Ce qui est encore plus préoccupant, serait la disposition prévoyant la
responsabilité du magistrat pour « évidente violation des dispositions
appliquées » ou bien pour « erreur évidente dans l’appréciation
des faits et des preuves ».
Du moment que l’expérience prouve combien est
facile pour les parties et les avocats de manipuler la réalité à présenter aux
juges (avec le recul de plus de trente ans d’exercice de la profession de
magistrat je peux affirmer avec certitude que, dans la quasi-totalité des
affaires civiles, les faits portés à l’attention du juge ne correspondent pas
du tout à ce qui a eu lieu effectivement), il n’est pas difficile d’en conclure
que l’approbation de ce projet entrainera un véritable déluge d’actions en
responsabilité de la part des justiciables n’ayant pas eu gain de cause (dans
chaque affaire il en a forcément toujours un !).
Bien au delà des
« technicalities », dans lequel l’amour tout italien pour les
complications inutiles risque de se perdre, le vrai problème de fonds touche à
l’essence même de la question de la responsabilité des magistrats : dans
un système juridique complexe, comme le sont désormais les législations
modernes, où n’importe quel problème juridique est susceptible non pas d’une,
mais de deux, trois ou même davantage de solutions différentes et tout à fait «
exactes », y-a-t-il un sens d’imaginer la possibilité même de parler d’une
décision « correcte » et d’une décision « erronée » ?
Il n’y a que les politiciens démagogues et ignorants qui puissent penser qu’une
sentence pourrait être « réussie », ou bien « ratée », comme
une opération chirurgicale ou le calcul sur la stabilité d’un bâtiment (et il
ne faudra pas oublier non plus que le médecin et l’ingénieur peuvent toujours
refuser leurs services, ce que le magistrat ne pourra jamais faire ; pour
ne pas parler, bien entendu, des immenses avantages économiques liées aux
professions libérales, qui compensent amplement ces risques !).

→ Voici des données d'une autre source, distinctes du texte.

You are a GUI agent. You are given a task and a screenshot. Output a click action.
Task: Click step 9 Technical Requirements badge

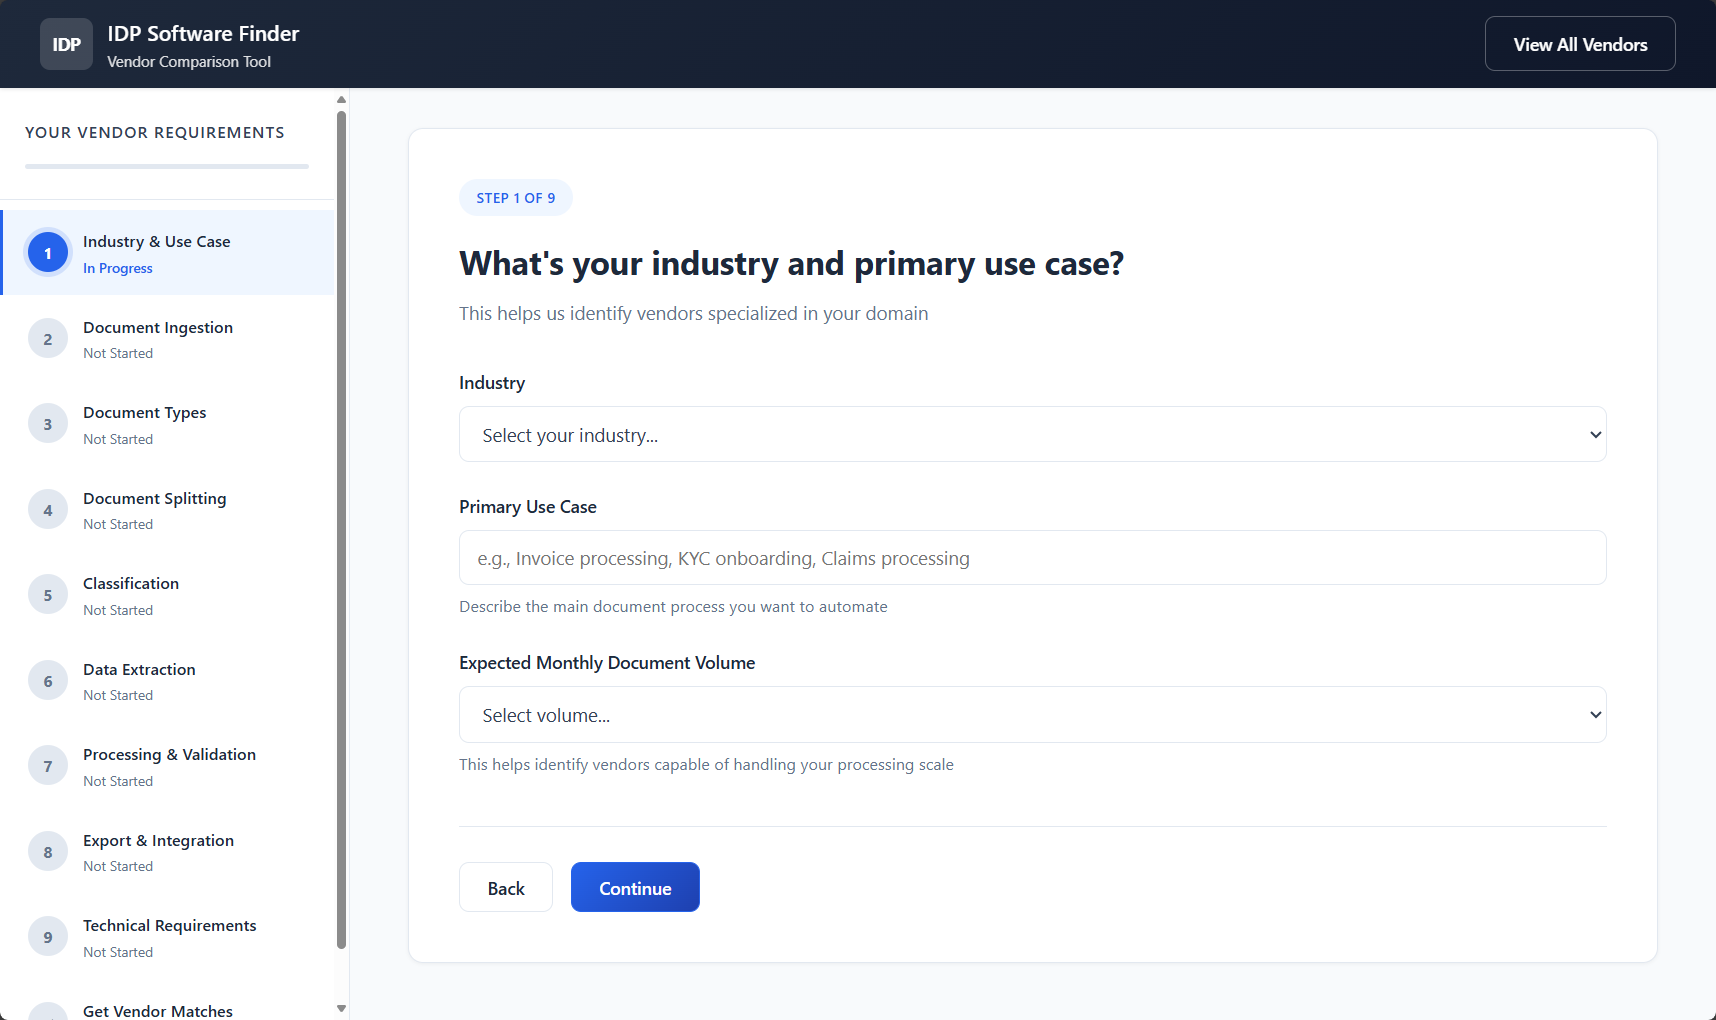[48, 936]
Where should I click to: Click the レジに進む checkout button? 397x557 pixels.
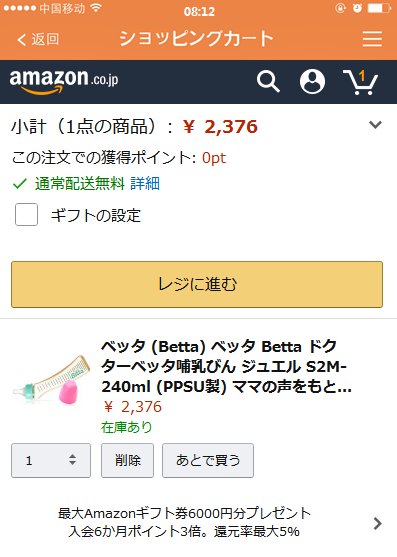pos(197,285)
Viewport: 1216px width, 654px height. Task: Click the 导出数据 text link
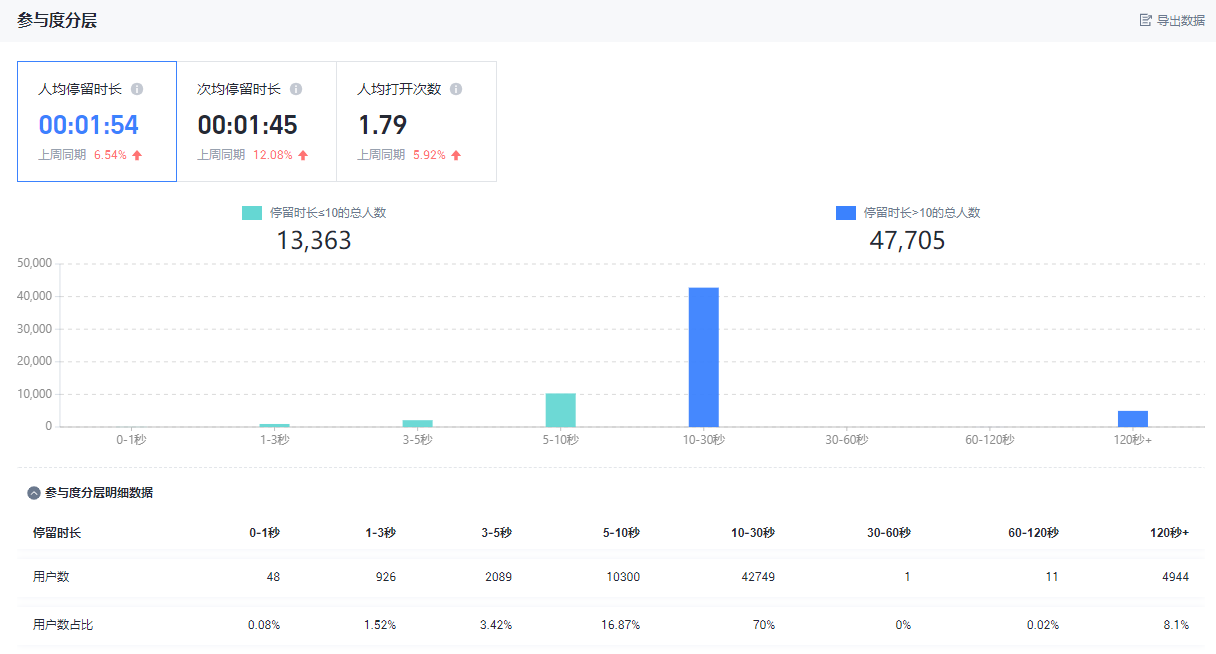click(x=1180, y=20)
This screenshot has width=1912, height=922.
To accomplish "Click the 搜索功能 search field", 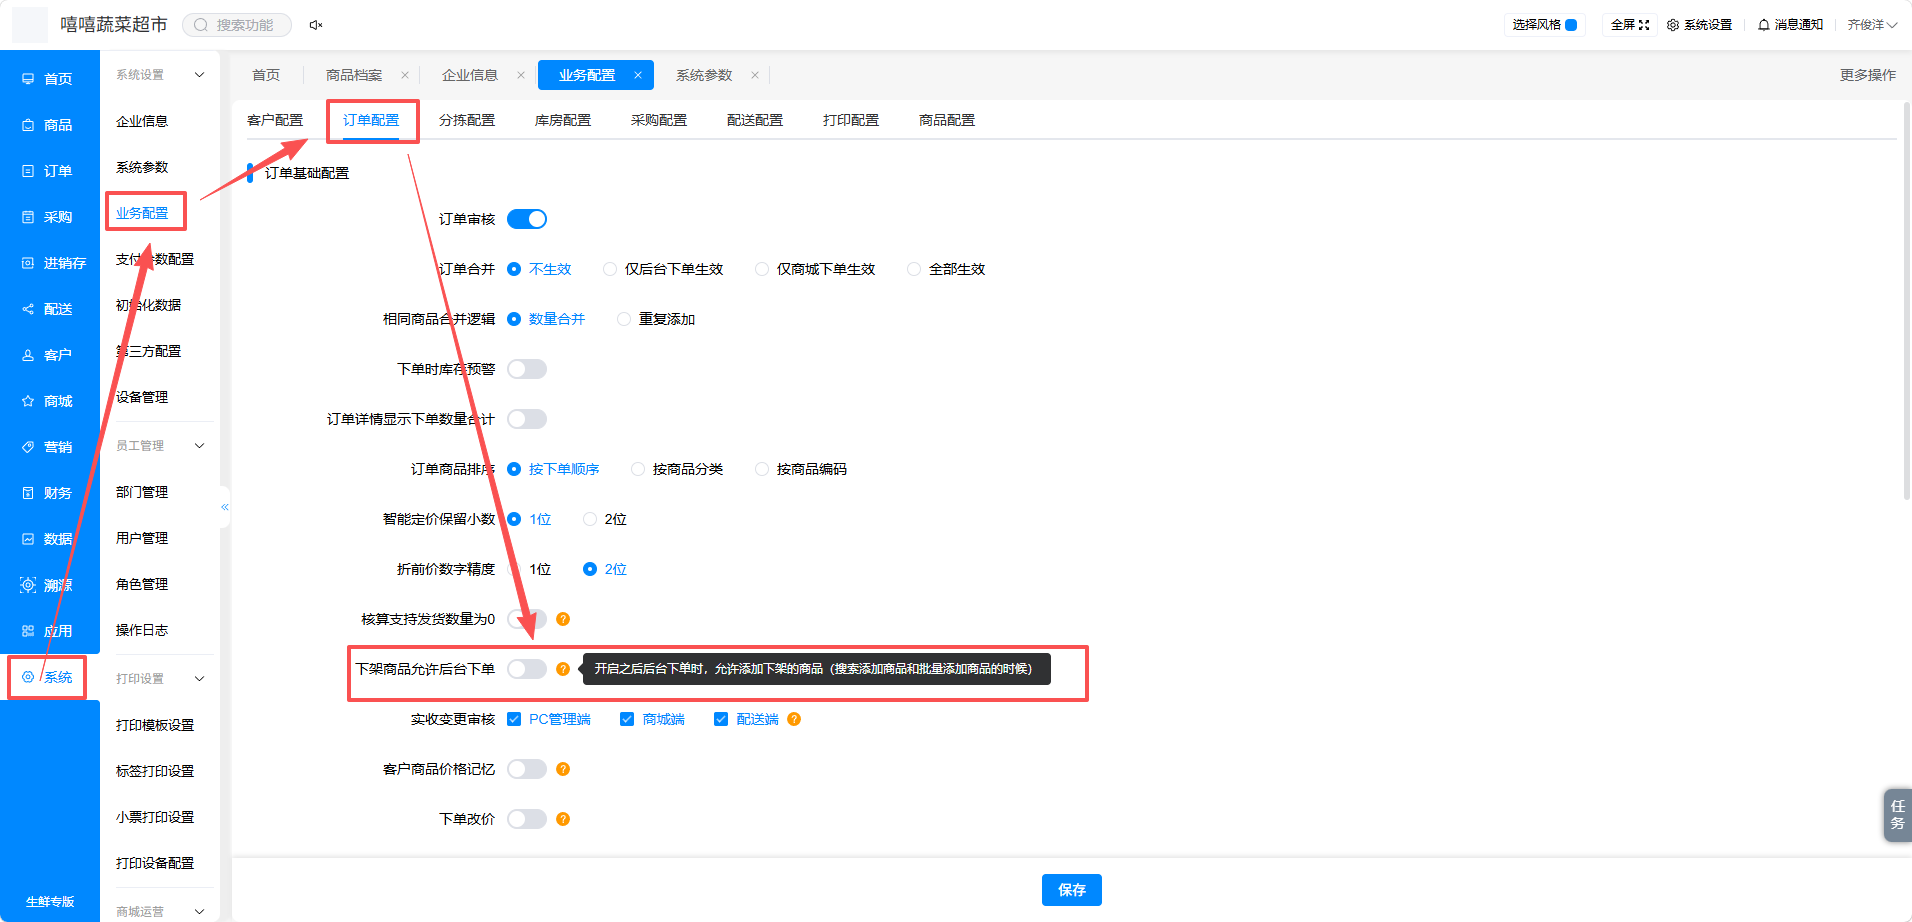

Le danger latent – compte tenu en
particulier de l’impréparation et de la mauvaise foi de la grande majorité des
avocats italiens – est que l’on pense que la seule décision
« exacte » est celle issue en dernier ressort. Cette hâtive
conclusion ne ferait que renforcer la plus erronée des idées dans le domaine de
la justice, c’est-à-dire la conception selon laquelle il y aurait une hiérarchie
parmi les juridictions, alors que l’indépendance judiciaire présuppose
l’absence, la plus absolue, d’un tel lien. D’ailleurs, dans un système comme le
système italien où « Les magistrats ne se distinguent entre eux que par la
diversité de leurs fonctions » (cf. art. 107, al. 3, de la Constitution) on
peut vraiment dire qu’une décision rendue en première instance a la même
dignité qu’un arrêt de la Cour d’appel ou de la Cour Suprême : quelle sera donc
la thèse « exacte » ?
La réalité est donc bien plus
complexe.
Et d’ailleurs, ça fait déjà
plusieurs années que les juristes les plus avertis se sont rendu compte du fait
que le rôle du juge dans la société contemporaine n’est plus celui envisagé par
Montesquieu. Un juge réduit à la fonction de « bouche de la loi » [25], à vrai dire, n’a jamais
existé. Surement pas dans les systèmes de Common
Law, où, il y a plus d’un siècle, Oliver Wendell Holmes prêchait que le
droit n’est que « The prophecies of what the courts will do in fact, and
nothing more pretentious » (« Les prophéties sur ce que feront en fait les
tribunaux, sans aucune autre prétention, voilà ce que j’entends par le
droit ») [26].
Même dans les pays de Civil Law, du moins à partir du Code
Napoléon, les juristes ont abandonné l’illusion d’une loi régissant tout aspect
possible de la vie des citoyens. Ainsi, par exemple, Jean-Etienne-Marie
Portalis, présentant en 1801 l’avant-projet du futur Code Civil, définissait «
terrible » la tâche du législateur qui ne voudrait laisser rien à la décision
du juge : il était par conséquent contraint d’admettre que « Nous nous
sommes préservés de la dangereuse ambition de vouloir tout régler et tout
prévoir » [27].
D’ailleurs, un siècle après, Hans
Kelsen n’hésitait pas à déclarer que la fonction juridictionnelle « est une
fonction tout à fait constitutive : une production de droit dans le
véritable sens du mot. Ce n’est que par le biais de l’arrêt de justice qu’un
fait concret est lié à sa conséquence juridique spécifique et concrète.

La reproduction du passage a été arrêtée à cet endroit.